**EXTRACTED INFORMATION:**

- - - -

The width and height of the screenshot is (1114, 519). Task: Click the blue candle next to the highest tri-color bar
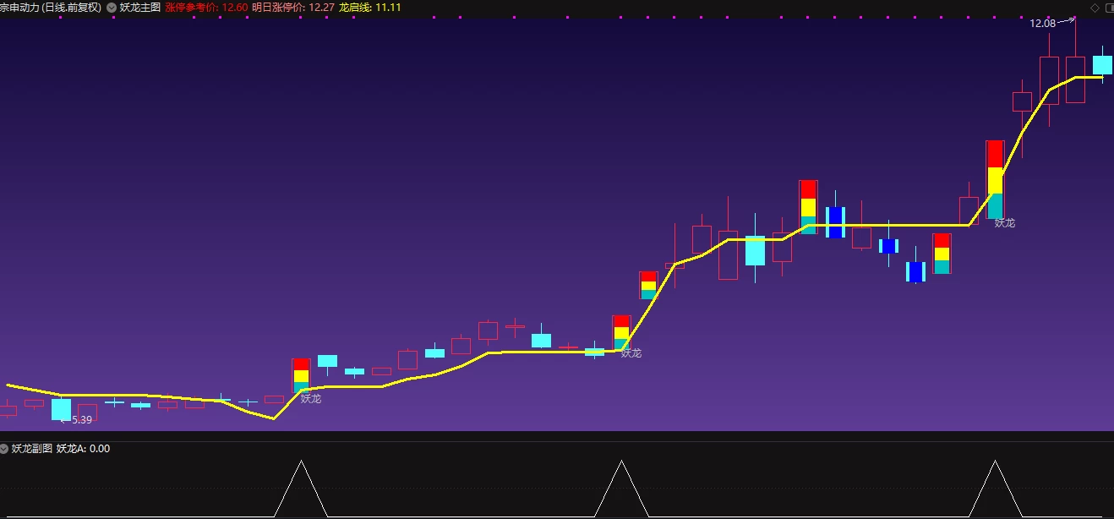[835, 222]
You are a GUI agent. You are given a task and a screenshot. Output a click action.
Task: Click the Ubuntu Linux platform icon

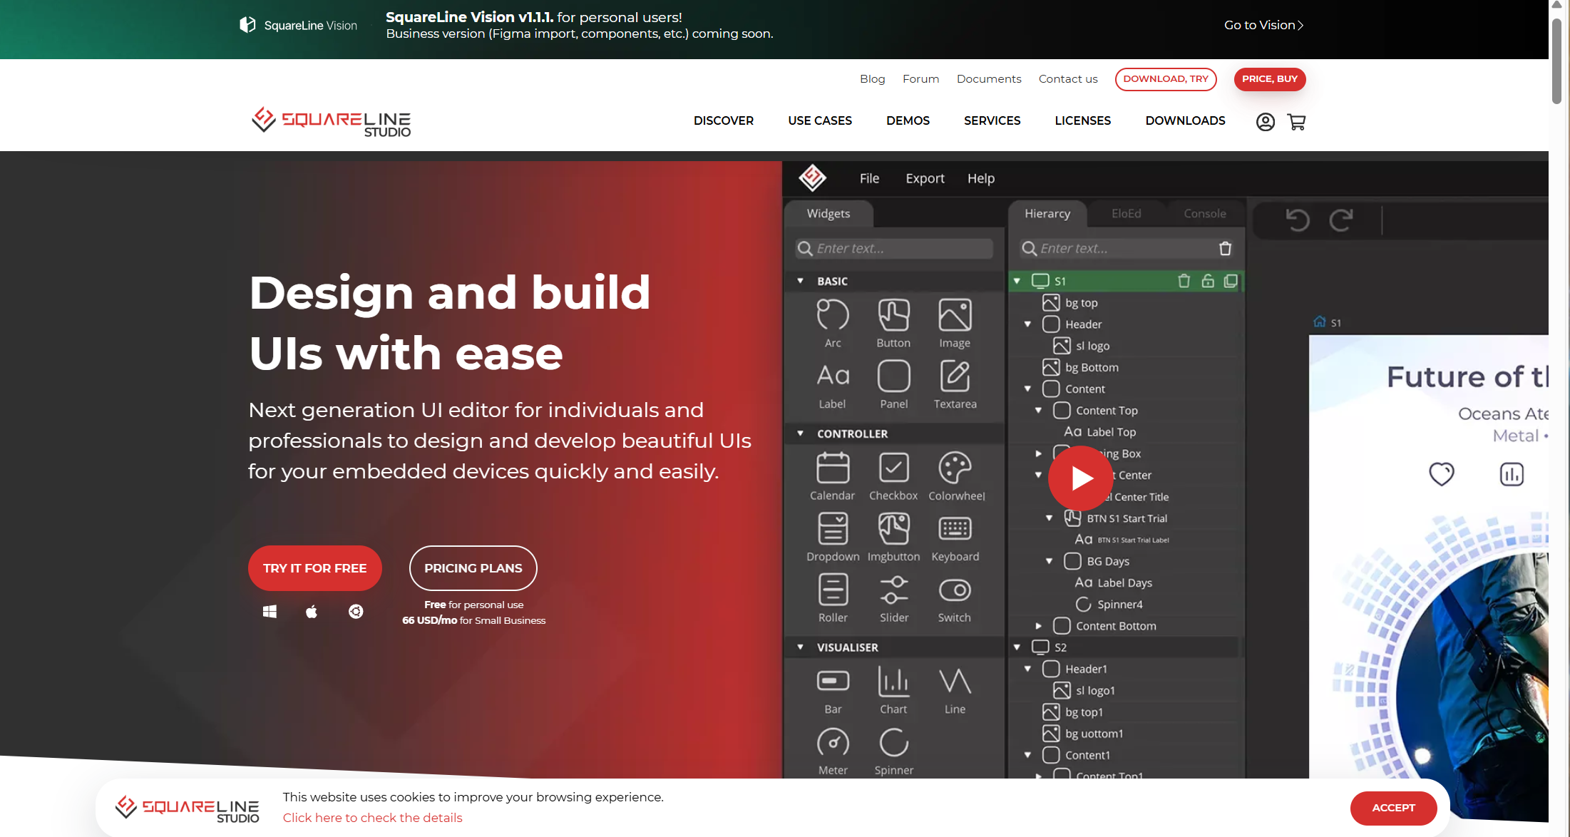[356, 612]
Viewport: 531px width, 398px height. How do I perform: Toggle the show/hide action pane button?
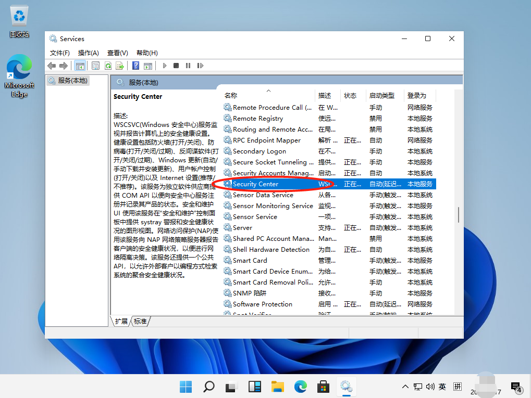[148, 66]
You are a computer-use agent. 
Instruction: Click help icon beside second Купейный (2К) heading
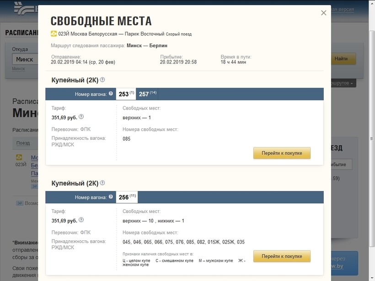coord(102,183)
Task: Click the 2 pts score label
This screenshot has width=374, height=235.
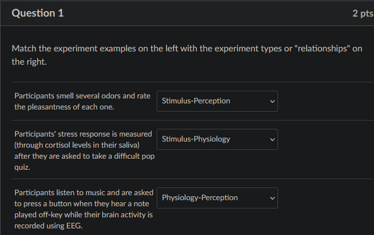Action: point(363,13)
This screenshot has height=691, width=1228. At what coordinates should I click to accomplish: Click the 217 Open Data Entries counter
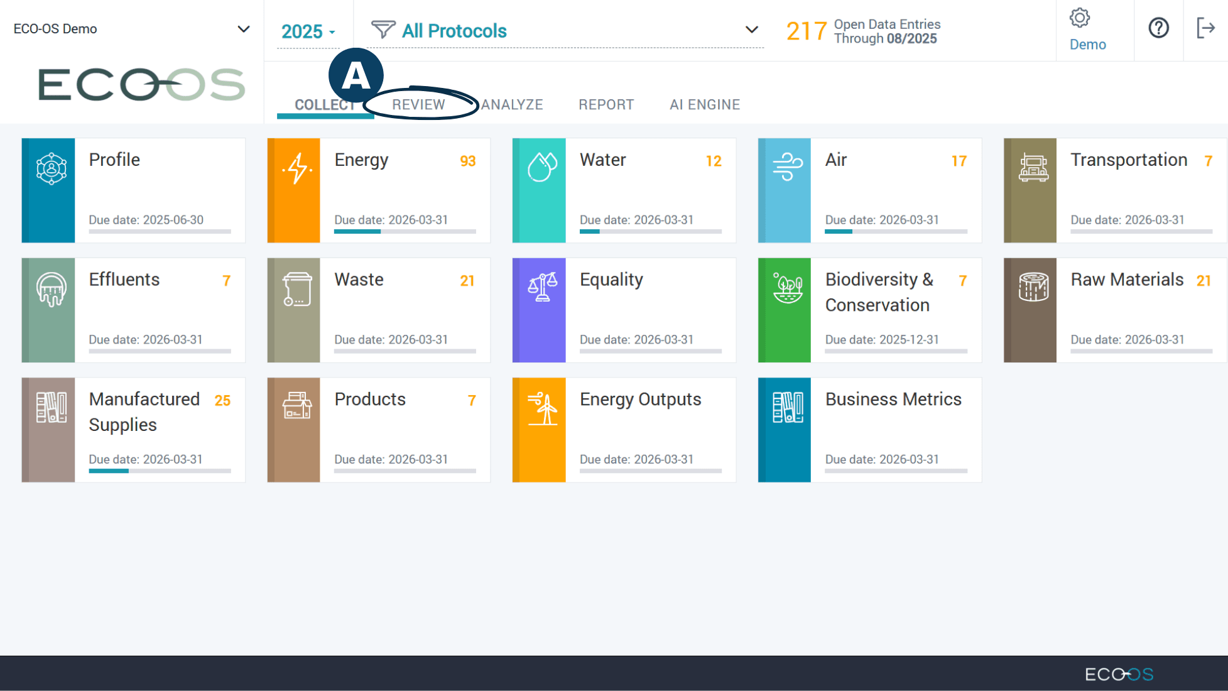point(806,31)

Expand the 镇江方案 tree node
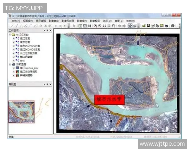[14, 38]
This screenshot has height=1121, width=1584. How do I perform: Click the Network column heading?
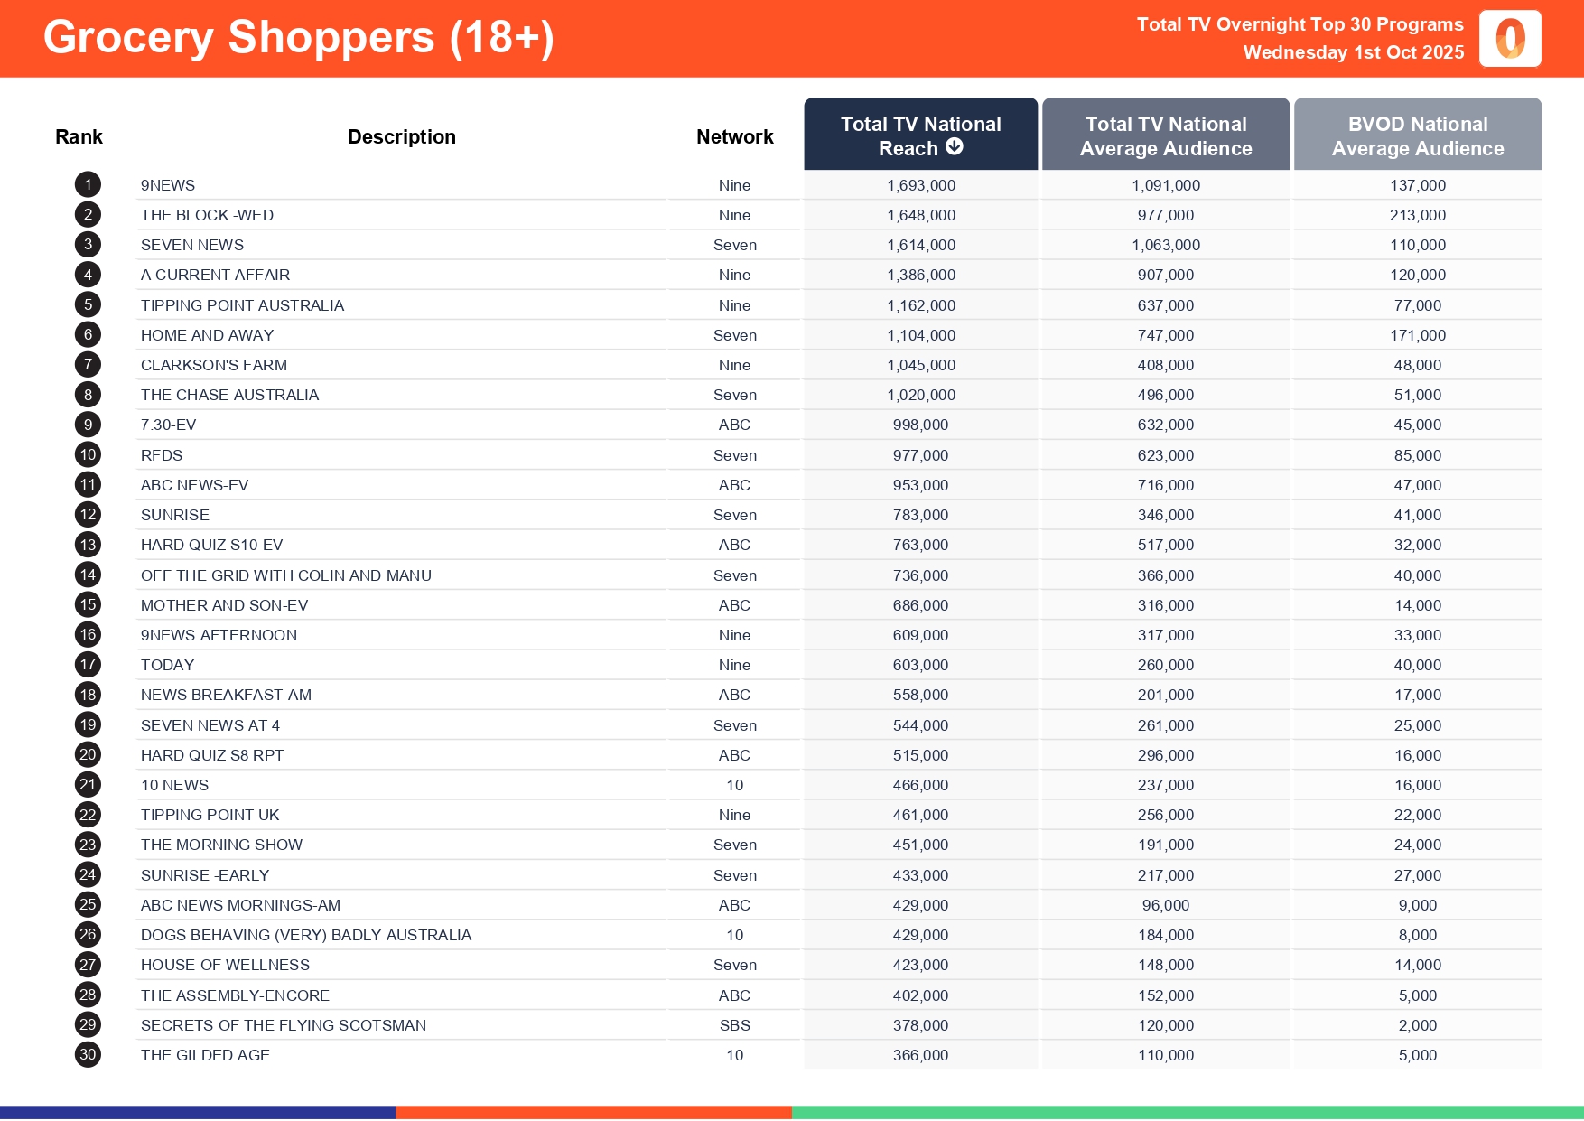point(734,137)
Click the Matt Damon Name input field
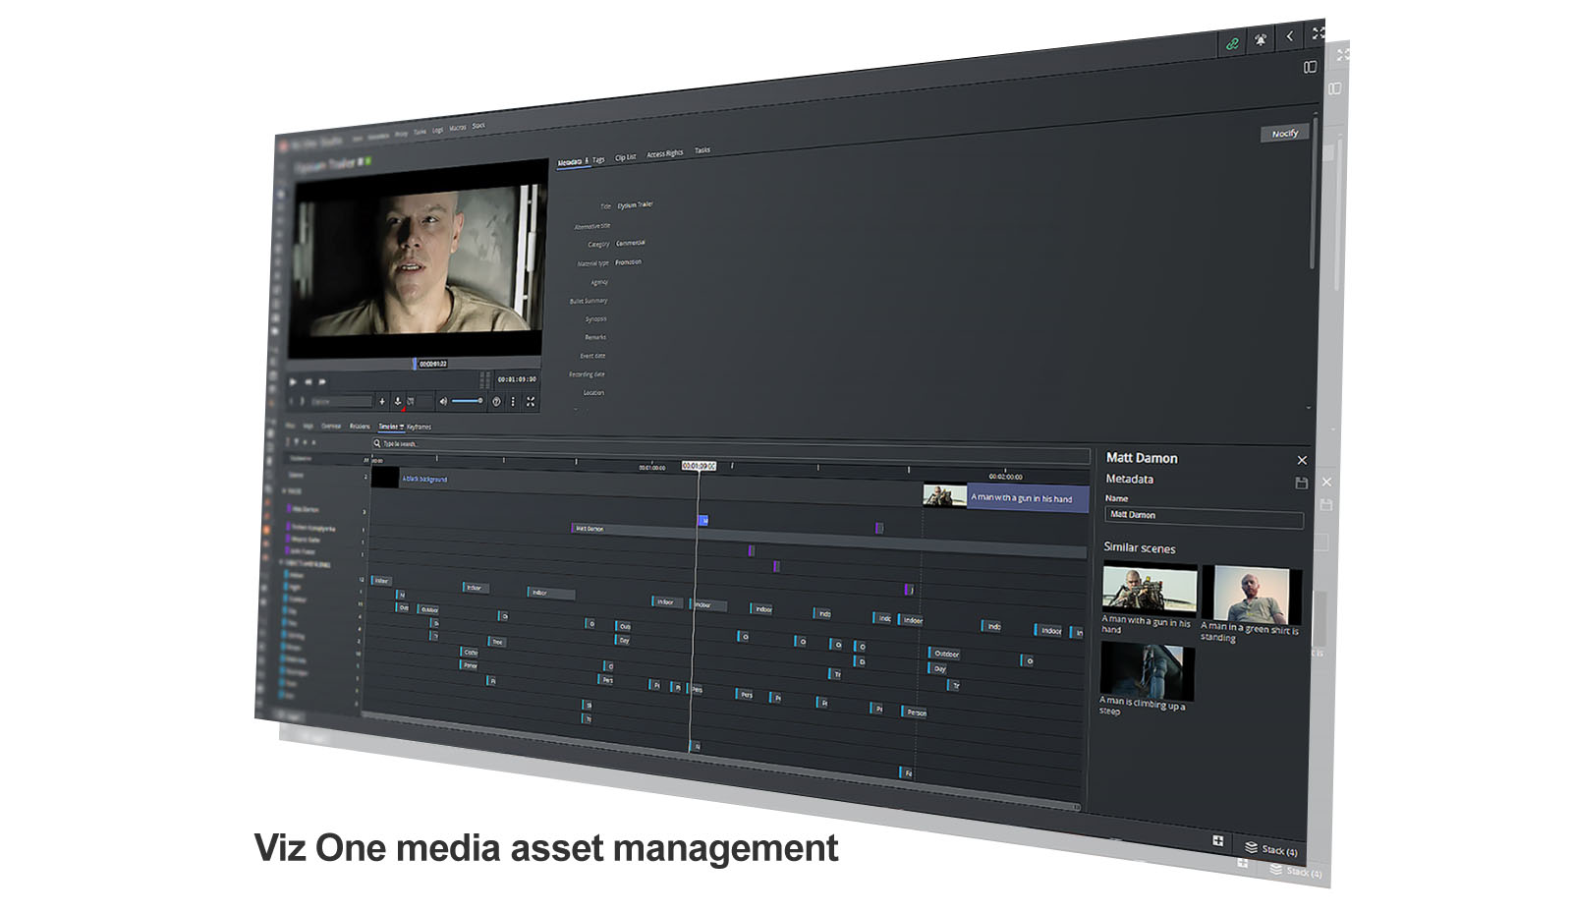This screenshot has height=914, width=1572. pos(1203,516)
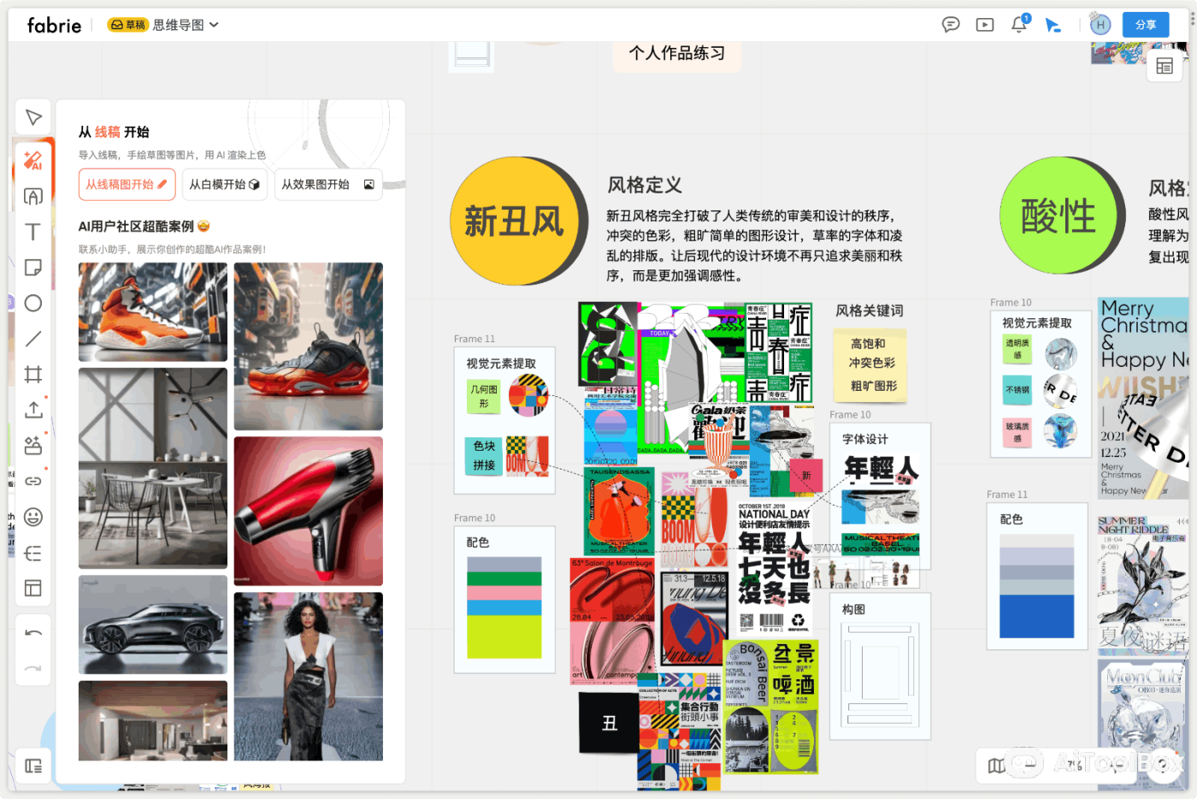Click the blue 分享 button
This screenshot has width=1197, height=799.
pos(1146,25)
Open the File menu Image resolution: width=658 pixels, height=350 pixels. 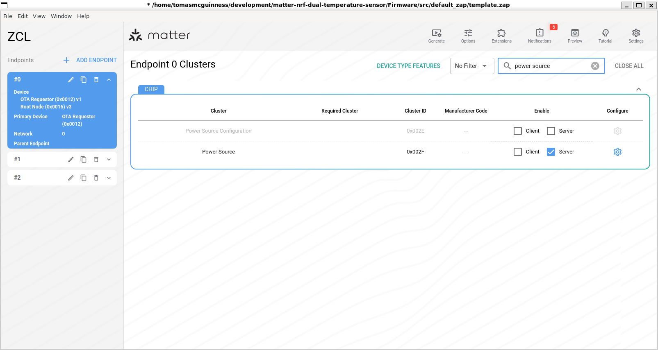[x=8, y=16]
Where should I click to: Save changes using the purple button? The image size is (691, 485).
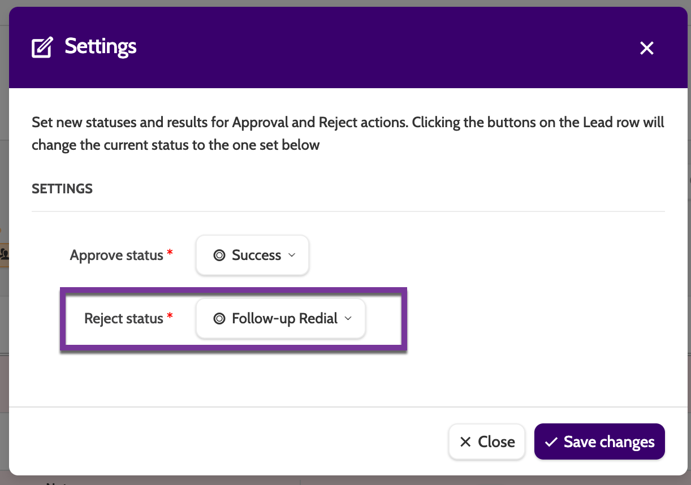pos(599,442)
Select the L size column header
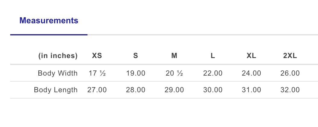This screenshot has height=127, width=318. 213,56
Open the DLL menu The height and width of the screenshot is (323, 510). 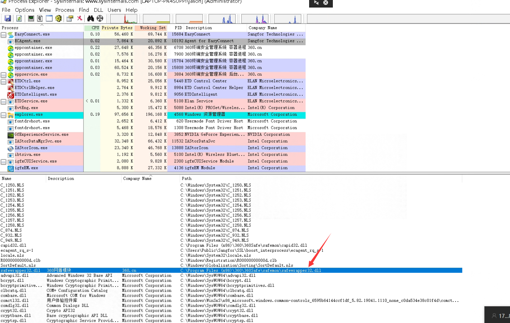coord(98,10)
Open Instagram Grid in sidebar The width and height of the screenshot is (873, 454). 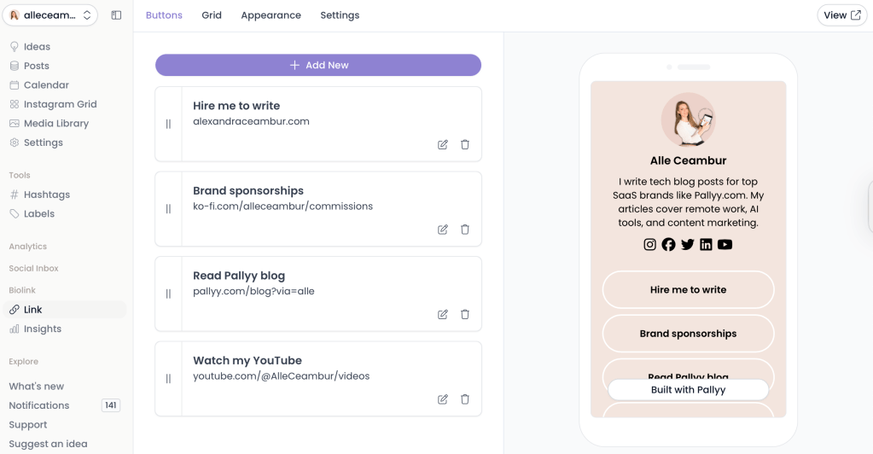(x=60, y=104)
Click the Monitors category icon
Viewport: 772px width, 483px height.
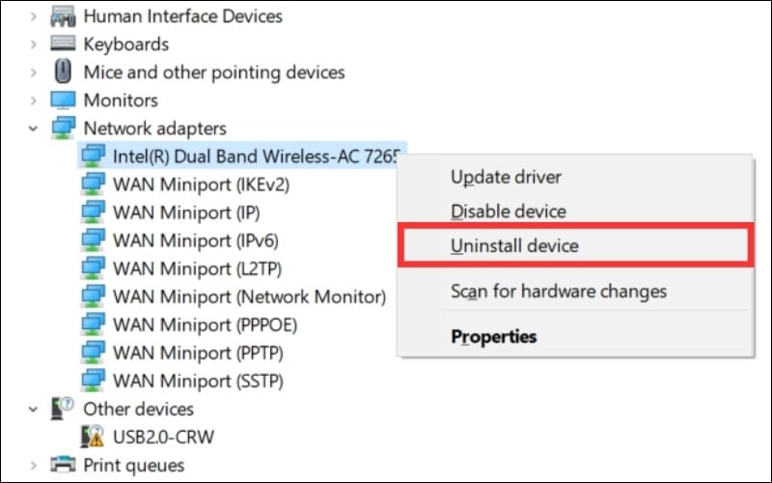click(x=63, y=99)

- - - -

Starting at the line that contains "Click the Monitors category icon" and ending at the end of the records, write those lines out again, requests included. Multiply every coordinate in the answers by 2.05, round each to a whole number with halves going up, and leave the pictures out.

Click the Monitors category icon
Viewport: 772px width, 483px height.
click(x=129, y=203)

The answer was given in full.